Table of Contents for Programming Languages: a survey
continued from [1]
http://stackoverflow.com/questions/6839737/are-there-any-c-to-bytecode-compilers
VM instructions (from cint-5.18.00/cint/src/bc_inst.h https://github.com/dawehner/root/blob/master/cint/cint/src/bc_inst.h ). In some cases i've written comments on what i think these instructions might mean, these are only guesses from skimming the source code very quickly, as i couldn't find any documentation (although some instructions had code comments, which i often copied into here):
void LD(G__value* pval);
void LD(int a); # push a copy of the value found at depth a in the data stack onto the data stack
void CL(void); # clear stack pointer; Take a possible breakpoint, and then clear the data stack, and the structure offset stack.
void OP2(int opr); # one of +,-,*,/,%,@,>>,<<,&,| (applied to the data stack)
int CNDJMP(int addr=0); # if TOS == 0, then jump to specified address
int JMP(int addr=0);
void POP(void);
void LD_FUNC(const char* fname,int hash,int paran,void* pfunc, # fname is the string name of a fn; without a longer look, i can't tell if this pushes a reference to a partially applied function onto the data stack, or if it actually calls the function
struct G__ifunc_table_internal* ifunc, int ifn);
void LD_FUNC_BC(struct G__ifunc_table* ifunc,int ifn,int paran,void *pfunc);
void LD_FUNC_VIRTUAL(struct G__ifunc_table* ifunc,int ifn,int paran,void *pfunc);
void RETURN(void); # half
void CAST(int type,int tagnum,int typenum,int reftype);
void CAST(G__TypeInfo& x);
void OP1(int opr); # one of +,-
void LETVVAL(void); # something about assigning and lvalues?
void ADDSTROS(int os); # ? adds 'os' (offset) to a variable named G__store_struct_offset; dunno what this is for
void LETPVAL(void); # ? i dunno, some kind of assignment? looks at the top two(?) items on the stack and pops the top one
void TOPNTR(void); # calls G__val2pointer on the TOS
void NOT(void); # applies NOT to TOS
void BOOL(void); # i think this coerces the TOS to bool
int ISDEFAULTPARA(int addr=0); # if the stack is not empty, then JMP to addr, otherwise continue
void LD_VAR(struct G__var_array* var,int ig15,int paran,int var_type); # i dont understand this at all, but i think this is about loading a variable, which may be an array, into TOS? It first consumes a quantity of 'paran' parameters from the stack, but afaict it then ignores these? Then in the call to G__getvariable, the first parameter, which looks like it is supposed to be a variable name, is always the empty string, which looks like it should cause G_getvariable, in https://github.com/dawehner/root/blob/ed4cde23329c21e940754a56a7195ed082273229/cint/tool/ifdef/get.c , to return the empty string? So i'm confused.

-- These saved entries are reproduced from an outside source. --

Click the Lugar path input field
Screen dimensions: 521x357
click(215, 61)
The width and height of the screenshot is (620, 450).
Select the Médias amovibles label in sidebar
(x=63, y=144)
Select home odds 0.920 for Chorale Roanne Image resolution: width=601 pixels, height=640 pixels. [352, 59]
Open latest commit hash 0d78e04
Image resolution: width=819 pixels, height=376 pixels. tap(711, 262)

void ST_VAR(struct G__var_array* var,int ig15,int paran,int var_type); #
void LD_MSTR(struct G__var_array* var,int ig15,int paran,int var_type);
void ST_MSTR(struct G__var_array* var,int ig15,int paran,int var_type);
void LD_LVAR(struct G__var_array* var,int ig15,int paran,int var_type);
void ST_LVAR(struct G__var_array* var,int ig15,int paran,int var_type);
void CMP2(int operator2);
void PUSHSTROS(void);
void SETSTROS(void);
void POPSTROS(void);
void SETTEMP(void);
void FREETEMP(void);
void GETRSVD(const char* item);
void REWINDSTACK(int rewind);
int CND1JMP(int addr=0);
private:
void LD_IFUNC(struct G__ifunc_table* p_ifunc,int ifn,int hash,int paran,int funcmatch,int memfunc_flag);
public:
void NEWALLOC(int size,int isclass_array);
void SET_NEWALLOC(int tagnum,int var_type);
void SET_NEWALLOC(const G__TypeInfo& type);
void DELETEFREE(int isarray);
void SWAP();
void BASECONV(int formal_tagnum,int baseoffset);
void STORETEMP(void);
void ALLOCTEMP(int tagnum);
void POPTEMP(int tagnum);
void REORDER(int paran,int ig25);
void LD_THIS(int var_type);
void RTN_FUNC(int isreturn);
void SETMEMFUNCENV(void);
void RECMEMFUNCENV(void);
void ADDALLOCTABLE(void);
void DELALLOCTABLE(void);
void BASEDESTRUCT(int tagnum,int isarray);
void REDECL(struct G__var_array* var,int ig15);
void TOVALUE(G__value* pbuf);
void INIT_REF(struct G__var_array* var,int ig15,int paran,int var_type);
void PUSHCPY(void);
void LETNEWVAL(void);
void SETGVP(int pushpop);
void TOPVALUE(void);
void CTOR_SETGVP(struct G__var_array* var,int ig15,int mode);
int TRY(int first_catchblock=0,int endof_catchblock=0);
void TYPEMATCH(G__value* pbuf);
void ALLOCEXCEPTION(int tagnum);
void DESTROYEXCEPTION(void);
void THROW(void);
void CATCH(void);
void SETARYINDEX(int newauto);
void RESETARYINDEX(int newauto);
void GETARYINDEX(void);void PAUSE();
void NOP(void);
// new instructions void ENTERSCOPE(void); void EXITSCOPE(void); void PUTAUTOOBJ(struct G__var_array* var,int ig15); void CASE(void* x); /* void SETARYCTOR(int num); */ void MEMCPY(); void MEMSETINT(int mode,map<long,long>& x); int JMPIFVIRTUALOBJ(int offset,int addr=0); void VIRTUALADDSTROS(int tagnum,struct G__inheritance* baseclass,int basen); void cancel_VIRTUALADDSTROS();
see also https://github.com/dawehner/root/blob/master/cint/cint/src/bc_exec_asm.h for some code that executes (some of?) these (and other things generated by the optimizer?)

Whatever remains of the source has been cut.